De janeiro até outubro deste ano, seis crianças na faixa etária entre cinco e 11 anos morreram no Rio Grande do Sul antes de ter acesso à vacina contra o coronavírus e 108 precisaram de internação hospitalar em razão da pandemia.
Em termos proporcionais, isso representa menos de 0,1% do total de óbitos e hospitalizações provocados pela covid-19 no Estado, mas confirma que os mais jovens também sofrem impacto do vírus. Além disso, sem imunização, podem retransmitir a doença com mais facilidade. O Ministério da Saúde cogita autorizar a aplicação das doses para essa faixa etária, já aprovada pela Agência Nacional de Vigilância Sanitária (Anvisa), somente mediante apresentação de prescrição médica e de termo de consentimento.
Como os sistemas do ministério não voltaram a funcionar plenamente após um alegado ataque hacker, e ainda não é possível consultar os registros mais atualizados do Sistema de Informação da Vigilância Epidemiológica da Gripe (Sivep-Gripe), GZH utilizou uma planilha baixada do site do governo em novembro, com dados até o final de outubro (mas que podem ser atualizados retrospectivamente) para filtrar dados sobre internações e óbitos de crianças.
Os dados oficiais disponíveis até aquele momento indicavam seis óbitos no Estado neste ano, contra dois registrados em 2020 – quando houve ainda 77 internações, das quais 24 em unidades de terapia intensiva (UTIs). Em 2021, das 108 hospitalizações de crianças, 41 haviam exigido UTI.
As mortes observadas entre janeiro e outubro representam 0,02% do total apontado neste período pela planilha do Sivep-Gripe, embora somem 8,4% da população gaúcha nesse intervalo de idade específico. Isso confirma que as crianças não são vítimas preferenciais das formas mais graves de covid, mas, ainda assim, quando o nível de circulação do vírus é elevado, mortes tendem a ocorrer principalmente entre quem tem alguma comorbidade.

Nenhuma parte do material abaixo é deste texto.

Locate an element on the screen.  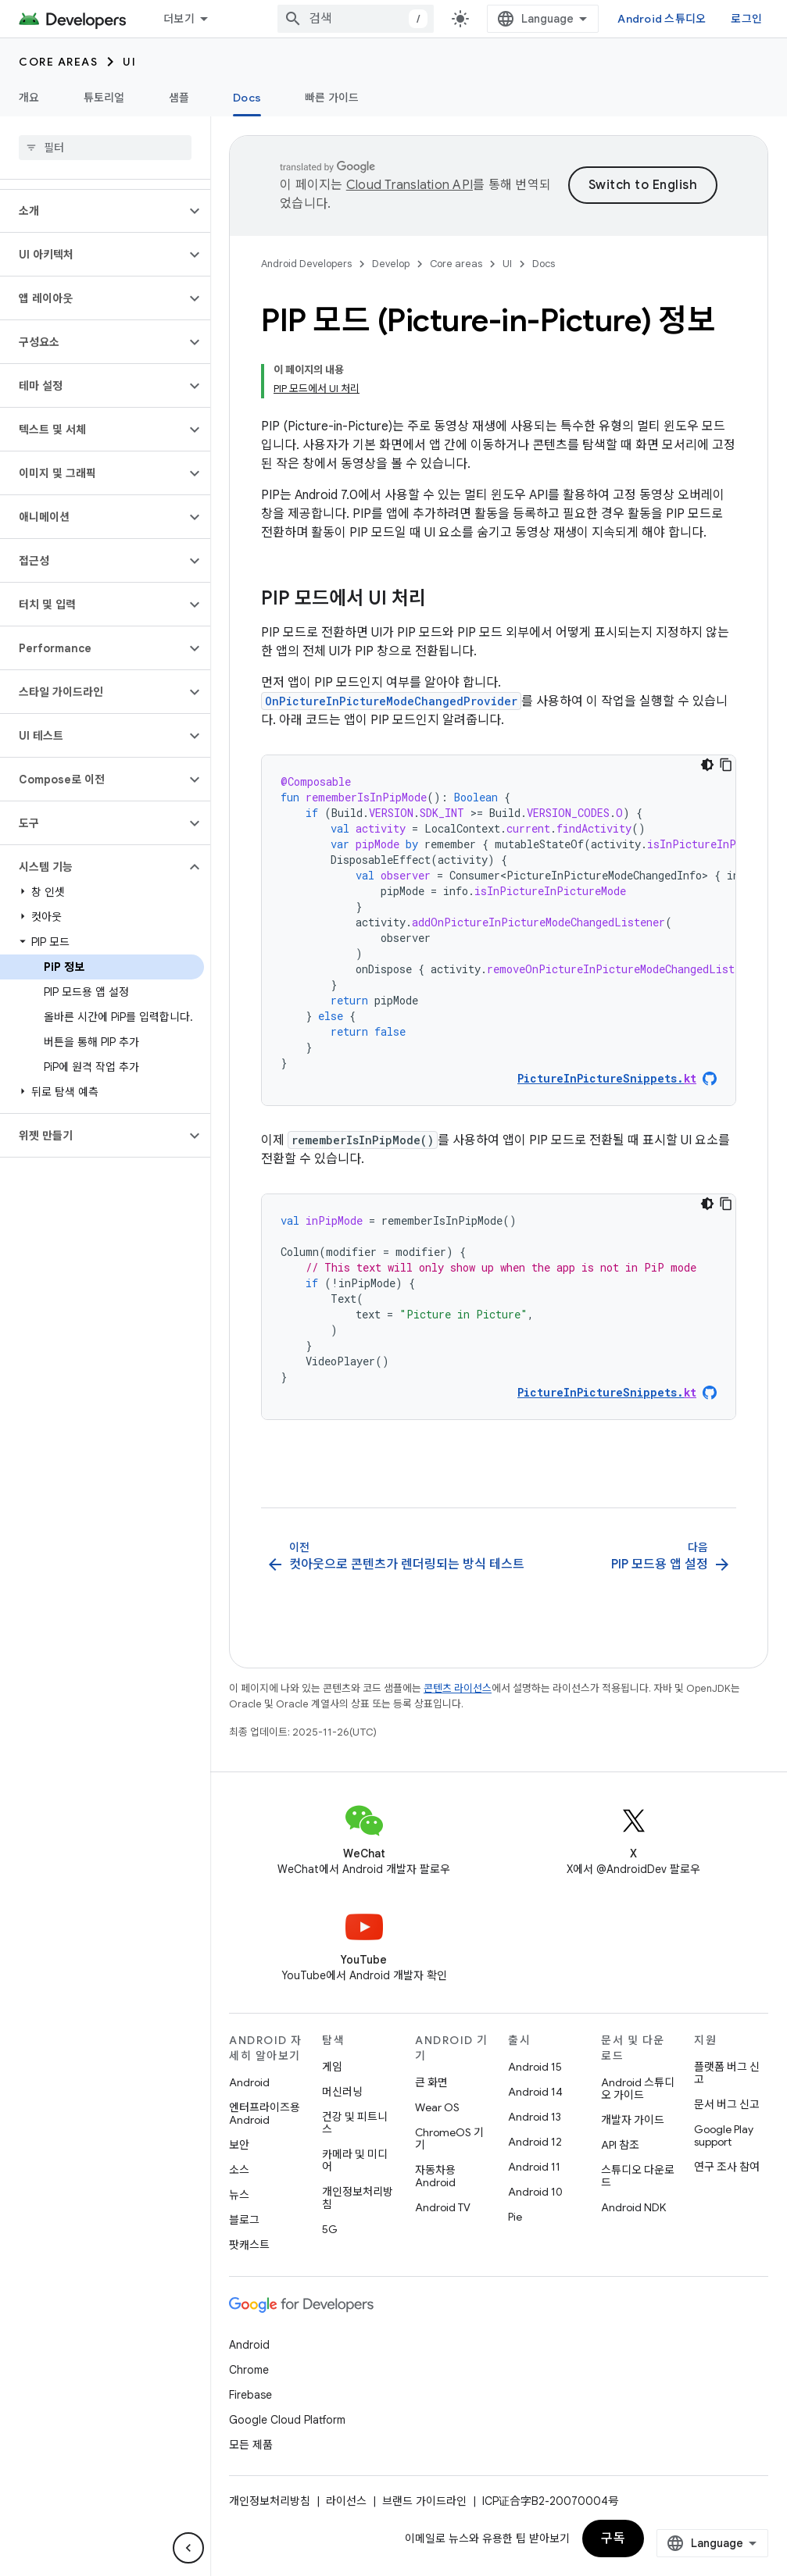
API 참조 is located at coordinates (620, 2145).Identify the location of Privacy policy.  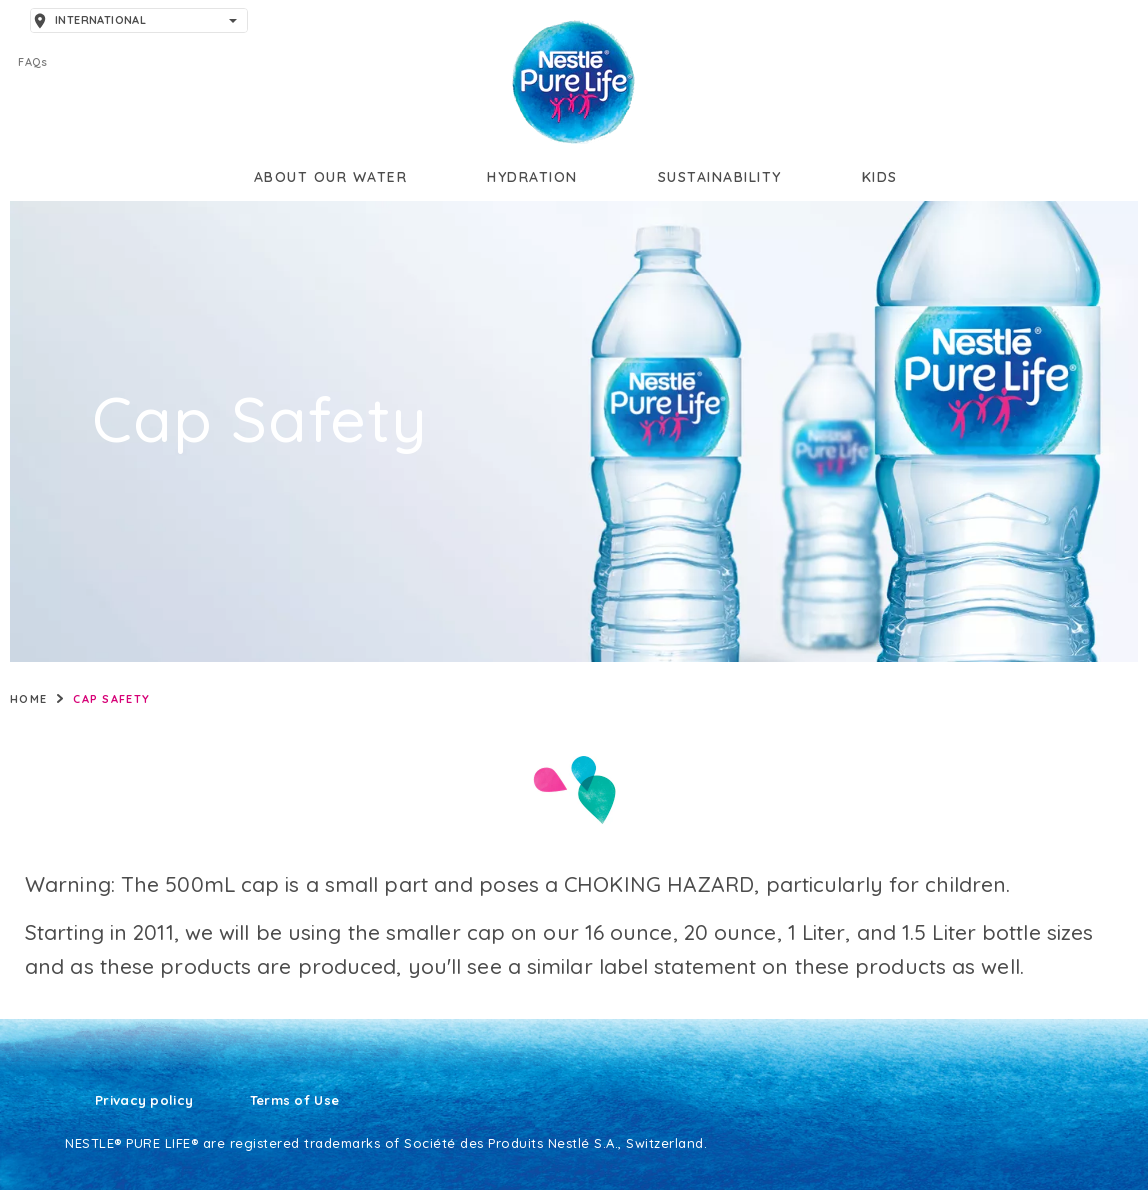
(144, 1101).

Nos dados analisados por GZH, dos oito óbitos entre cinco e 11 anos notificados desde o surgimento da pandemia até o começo de novembro, apenas um não envolvia uma criança com algum fator de risco. Para o epidemiologista e professor da Universidade Federal do Rio Grande do Sul (UFRGS) Paulo Petry, apesar de os números não serem tão elevados quanto o de outras faixas, reforçam a importância de se liberar e estimular a vacinação dos pequenos.
– Os números de mortes e agravamentos são realmente mais baixos na comparação com outros grupos, mas isso é só estatística. Quando uma dessas mortes ocorre na tua família, é uma tragédia sem tamanho. O importante é que são vidas perdidas, e isso poderia ter sido evitado – observa Petry.
O epidemiologista aponta outras razões em defesa da imunização a partir dos cinco anos:
– Mesmo quando a criança não agrava, pode transmitir a doença. Se queremos deter a pandemia, precisamos imunizar todas as pessoas. Mais de 20 países já vacinam crianças, com autorização de agências reguladoras como as dos Estados Unidos, da Europa, Japão, China. Um estudo recente mostrou que, entre 7 milhões de crianças vacinadas, houve oito casos de efeitos colaterais moderados e nenhum óbito. Não há argumento científico para ser contra a imunização.
O ministro da saúde, Marcelo Queiroga, entende que as cifras nacionais não justificam pressa para imunizar os mais jovens.
– Os óbitos de crianças estão dentro de um patamar que não implica decisões emergenciais – declarou Queiroga à imprensa na quinta-feira (23).
Em todo o país, desde a eclosão do vírus, morreram 301 crianças no grupo ainda sem vacina de cinco a 11 anos – ou uma a cada dois dias, aproximadamente.
O Rio Grande do Sul apresentou, ao longo desse ano, um desempenho bastante superior à média nacional na proteção da infância contra o coronavírus. Reportagem publicada em junho por GZH mostrou que, embora a doença tenha atacado as crianças com maior força em 2021, o Estado mantinha a menor taxa de óbitos infantis do Brasil desde a declaração de pandemia - 11,7 mortes por milhão contra uma média nacional de 30 por milhão no grupo entre zero e 12 anos.
O Ministério da Saúde anunciou que deve permitir a imunização dessa população apenas por meio da apresentação de prescrição médica e de um termo de consentimento dos pais. Especialistas ponderam que isso pode dificultar o acesso de muitas famílias à campanha de vacinação, principalmente em zonas socialmente vulneráveis e com mais dificuldade de acesso a atendimento médico.
O ministério lançou nesta sexta-feira (24) uma consulta pública, pela internet, para receber contribuições da sociedade civil sobre a iniciativa de reduzir a idade de imunização no país. As contribuições devem ser enviadas até o dia 2 de janeiro pelo site da pasta.